- **Work to complete**
Every line of the data below is to be written out again exactly.

- **Records for the exercise**
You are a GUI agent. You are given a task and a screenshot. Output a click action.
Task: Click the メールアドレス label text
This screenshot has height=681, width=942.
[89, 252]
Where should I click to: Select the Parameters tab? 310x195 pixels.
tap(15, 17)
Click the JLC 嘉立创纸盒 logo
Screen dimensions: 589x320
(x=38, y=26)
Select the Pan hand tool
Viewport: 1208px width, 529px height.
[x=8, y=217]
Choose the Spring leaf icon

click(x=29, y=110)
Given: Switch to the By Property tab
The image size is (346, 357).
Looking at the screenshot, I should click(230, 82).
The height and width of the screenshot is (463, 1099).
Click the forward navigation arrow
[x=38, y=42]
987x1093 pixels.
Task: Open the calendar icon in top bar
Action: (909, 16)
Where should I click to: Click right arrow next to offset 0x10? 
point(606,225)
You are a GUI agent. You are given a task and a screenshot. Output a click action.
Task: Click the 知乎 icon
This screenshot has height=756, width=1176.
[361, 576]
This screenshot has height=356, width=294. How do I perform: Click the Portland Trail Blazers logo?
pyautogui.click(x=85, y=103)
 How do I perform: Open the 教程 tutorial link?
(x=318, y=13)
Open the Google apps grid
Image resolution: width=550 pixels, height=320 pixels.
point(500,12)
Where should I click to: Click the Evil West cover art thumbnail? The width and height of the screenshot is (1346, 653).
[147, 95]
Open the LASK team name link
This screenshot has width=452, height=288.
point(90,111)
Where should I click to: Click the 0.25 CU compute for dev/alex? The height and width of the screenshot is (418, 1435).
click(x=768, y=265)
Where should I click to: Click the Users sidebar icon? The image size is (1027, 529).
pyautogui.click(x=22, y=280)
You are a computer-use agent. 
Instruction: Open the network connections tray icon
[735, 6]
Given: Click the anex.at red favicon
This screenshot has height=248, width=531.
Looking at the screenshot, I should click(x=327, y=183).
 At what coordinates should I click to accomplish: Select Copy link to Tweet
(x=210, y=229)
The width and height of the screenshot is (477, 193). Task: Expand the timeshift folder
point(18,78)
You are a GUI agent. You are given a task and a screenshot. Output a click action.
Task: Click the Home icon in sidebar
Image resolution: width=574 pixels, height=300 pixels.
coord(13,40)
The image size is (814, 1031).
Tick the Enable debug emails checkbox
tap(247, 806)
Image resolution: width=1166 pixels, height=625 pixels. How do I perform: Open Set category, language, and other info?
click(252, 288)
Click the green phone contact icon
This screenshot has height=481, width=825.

- **Response to this exercise**
You are a GUI agent. You are given a task and a screenshot. Output a click action.
Task: Click the メールアドレス label text
This screenshot has height=681, width=942.
[89, 252]
Where should I click to: Select the Parameters tab? 310x195 pixels.
tap(15, 17)
Click the JLC 嘉立创纸盒 logo
Screen dimensions: 589x320
(x=38, y=26)
Select the Pan hand tool
Viewport: 1208px width, 529px height.
[x=8, y=217]
Choose the Spring leaf icon

click(x=29, y=110)
Given: Switch to the By Property tab
The image size is (346, 357).
Looking at the screenshot, I should click(230, 82).
The height and width of the screenshot is (463, 1099).
Click the forward navigation arrow
[x=38, y=42]
987x1093 pixels.
Task: Open the calendar icon in top bar
Action: (909, 16)
Where should I click to: Click right arrow next to offset 0x10? 
point(606,225)
You are a GUI agent. You are given a task and a screenshot. Output a click action.
Task: Click the 知乎 icon
This screenshot has height=756, width=1176.
[361, 576]
This screenshot has height=356, width=294. How do I perform: Click the Portland Trail Blazers logo?
pyautogui.click(x=85, y=103)
 How do I perform: Open the 教程 tutorial link?
(x=318, y=13)
Open the Google apps grid
Image resolution: width=550 pixels, height=320 pixels.
point(500,12)
Where should I click to: Click the Evil West cover art thumbnail? The width and height of the screenshot is (1346, 653).
[147, 95]
Open the LASK team name link
This screenshot has width=452, height=288.
point(90,111)
Where should I click to: Click the 0.25 CU compute for dev/alex? The height and width of the screenshot is (418, 1435).
click(x=768, y=265)
Where should I click to: Click the Users sidebar icon? The image size is (1027, 529).
pyautogui.click(x=22, y=280)
You are a computer-use agent. 
Instruction: Open the network connections tray icon
[735, 6]
Given: Click the anex.at red favicon
This screenshot has height=248, width=531.
Looking at the screenshot, I should click(x=327, y=183).
 At what coordinates should I click to accomplish: Select Copy link to Tweet
(x=210, y=229)
The width and height of the screenshot is (477, 193). Task: Expand the timeshift folder
point(18,78)
You are a GUI agent. You are given a task and a screenshot. Output a click action.
Task: Click the Home icon in sidebar
Image resolution: width=574 pixels, height=300 pixels.
coord(13,40)
The image size is (814, 1031).
Tick the Enable debug emails checkbox
tap(247, 806)
Image resolution: width=1166 pixels, height=625 pixels. How do I perform: Open Set category, language, and other info?
click(252, 288)
Click the green phone contact icon
This screenshot has height=481, width=825.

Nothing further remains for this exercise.